+++ Dataset +++
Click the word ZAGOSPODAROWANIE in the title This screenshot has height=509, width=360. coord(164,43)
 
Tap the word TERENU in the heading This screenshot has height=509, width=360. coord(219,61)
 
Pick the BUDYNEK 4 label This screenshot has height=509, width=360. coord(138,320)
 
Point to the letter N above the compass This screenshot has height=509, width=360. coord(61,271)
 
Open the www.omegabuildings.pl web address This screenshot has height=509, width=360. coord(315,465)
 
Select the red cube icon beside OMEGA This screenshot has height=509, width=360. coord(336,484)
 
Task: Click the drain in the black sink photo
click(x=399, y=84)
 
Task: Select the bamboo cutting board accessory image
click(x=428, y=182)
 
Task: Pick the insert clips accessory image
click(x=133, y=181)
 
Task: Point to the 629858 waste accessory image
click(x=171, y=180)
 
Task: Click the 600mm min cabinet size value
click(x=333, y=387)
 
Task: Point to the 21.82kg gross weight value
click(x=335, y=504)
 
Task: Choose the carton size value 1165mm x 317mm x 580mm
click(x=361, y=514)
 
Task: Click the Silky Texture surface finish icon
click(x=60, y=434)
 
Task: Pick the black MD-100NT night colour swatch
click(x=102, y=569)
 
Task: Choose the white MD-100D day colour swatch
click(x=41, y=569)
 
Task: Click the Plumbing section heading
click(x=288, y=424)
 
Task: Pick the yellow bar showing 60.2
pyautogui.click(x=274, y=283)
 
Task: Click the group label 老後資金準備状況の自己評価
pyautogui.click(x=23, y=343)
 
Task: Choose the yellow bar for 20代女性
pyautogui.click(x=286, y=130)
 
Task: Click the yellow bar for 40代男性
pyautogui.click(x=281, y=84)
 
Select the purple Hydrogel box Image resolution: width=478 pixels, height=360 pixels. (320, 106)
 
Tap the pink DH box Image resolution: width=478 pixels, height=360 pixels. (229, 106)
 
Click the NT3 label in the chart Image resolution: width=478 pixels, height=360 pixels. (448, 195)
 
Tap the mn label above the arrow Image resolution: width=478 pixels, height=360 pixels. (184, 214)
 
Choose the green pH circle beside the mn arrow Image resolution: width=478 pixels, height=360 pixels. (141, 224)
+++
• Stated task
Copy every one of the saved entries above word for word, changing nothing.

• Solved exercise
Click the word ZAGOSPODAROWANIE in the title This screenshot has height=509, width=360. coord(164,43)
 
Tap the word TERENU in the heading This screenshot has height=509, width=360. coord(219,61)
 
Pick the BUDYNEK 4 label This screenshot has height=509, width=360. coord(138,320)
 
Point to the letter N above the compass This screenshot has height=509, width=360. coord(61,271)
 
Open the www.omegabuildings.pl web address This screenshot has height=509, width=360. coord(315,465)
 
Select the red cube icon beside OMEGA This screenshot has height=509, width=360. coord(336,484)
 
Task: Click the drain in the black sink photo
click(x=399, y=84)
 
Task: Select the bamboo cutting board accessory image
click(x=428, y=182)
 
Task: Pick the insert clips accessory image
click(x=133, y=181)
 
Task: Point to the 629858 waste accessory image
click(x=171, y=180)
 
Task: Click the 600mm min cabinet size value
click(x=333, y=387)
 
Task: Point to the 21.82kg gross weight value
click(x=335, y=504)
 
Task: Choose the carton size value 1165mm x 317mm x 580mm
click(x=361, y=514)
 
Task: Click the Silky Texture surface finish icon
click(x=60, y=434)
 
Task: Pick the black MD-100NT night colour swatch
click(x=102, y=569)
 
Task: Choose the white MD-100D day colour swatch
click(x=41, y=569)
 
Task: Click the Plumbing section heading
click(x=288, y=424)
 
Task: Pick the yellow bar showing 60.2
pyautogui.click(x=274, y=283)
 
Task: Click the group label 老後資金準備状況の自己評価
pyautogui.click(x=23, y=343)
 
Task: Choose the yellow bar for 20代女性
pyautogui.click(x=286, y=130)
 
Task: Click the yellow bar for 40代男性
pyautogui.click(x=281, y=84)
 
Select the purple Hydrogel box Image resolution: width=478 pixels, height=360 pixels. (320, 106)
 
Tap the pink DH box Image resolution: width=478 pixels, height=360 pixels. (229, 106)
 
Click the NT3 label in the chart Image resolution: width=478 pixels, height=360 pixels. (448, 195)
 
Tap the mn label above the arrow Image resolution: width=478 pixels, height=360 pixels. (184, 214)
 
Choose the green pH circle beside the mn arrow Image resolution: width=478 pixels, height=360 pixels. (141, 224)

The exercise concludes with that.